Aniki-Moderator's picture

I agree with Futuro - he wants you there so he gets a break. 

Look. If you don't want to be there on Christmas morning, DON'T BE THERE. If it makes you feel better to make an excuse (the dog upchucked or you're super tired), do so. But I think you should be honest and tell him that they should have father-daughter bonding time on Christmas morning. If you two are going to be together long-term, you have years ahead of you.

If you do what HE wants and are there on Christmas morning? Make sure you are part of the background. If she asks you for something, direct her to her dad.

tog redux's picture

Well, if he's not happy that he has to parent his own kid, then perhaps he needs to give up his custody time to BM, rather than saddle his GF with parenting duties that aren't hers.

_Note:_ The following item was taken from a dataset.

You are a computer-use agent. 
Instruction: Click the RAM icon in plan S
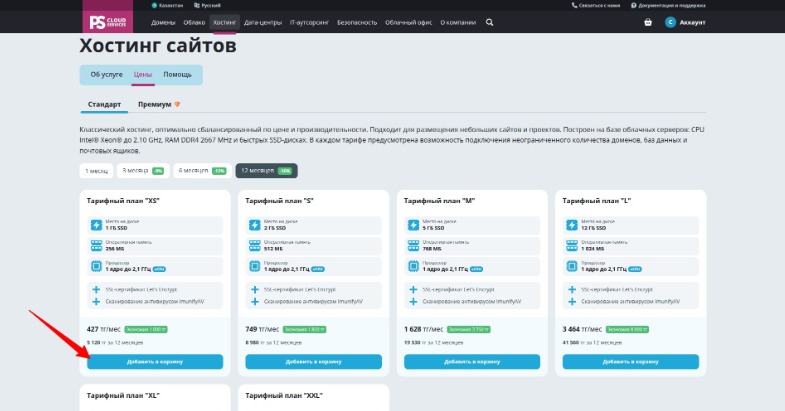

Like many divorced men, he seems to be looking for someone to take over parenting for him, rather than a partner. I'd keep that in mind as you go forward. 

StepUltimate's picture

Tog nailed it. Substitute mother, not a partner.

And not just for the skid(s). Mother, maid, financial manager, laundry-doer, bullsh*t-tolerater, etc. OMG.

lieutenant_dad's picture

I doubt he is looking for someone to watch SD on Christmas morning. He likely wants to spend the holiday with who he considers his family, which consists of you and SD.

Disengaging from SD's care is one thing, but you can't disengage from your BF just because SD is around. If what you want is a child-free relationship, then you need to find someone child-free. Dating someone with a child, and then transitioning in that relationship to something more serious, means you'll have to spend time together, especially on holidays. I can see where he would be put off that you only want to engage with him and SD when it's on your terms with your family.

That's not me saying he hasn't screwed up, or that you should start re-engaging with SD and doing any parenting for her. What I am saying is to take a good, long, hard look at this relationship and ask if it's really what you want for the rest of your life. Disengagement helps, but it's not meant to be used where your BF lives one life with SD and lives another with you, never to intertwine. Rarely, if ever, does that work, especially when the kids are such young minors.

I'm glad that he's listening to you and that you stood up for yourself. Just don't get into a spot where you will ONLY have it your way. You still have to compromise.

BethAnne's picture

This was how my brain was thinking too, but put much more eloquantly than I could.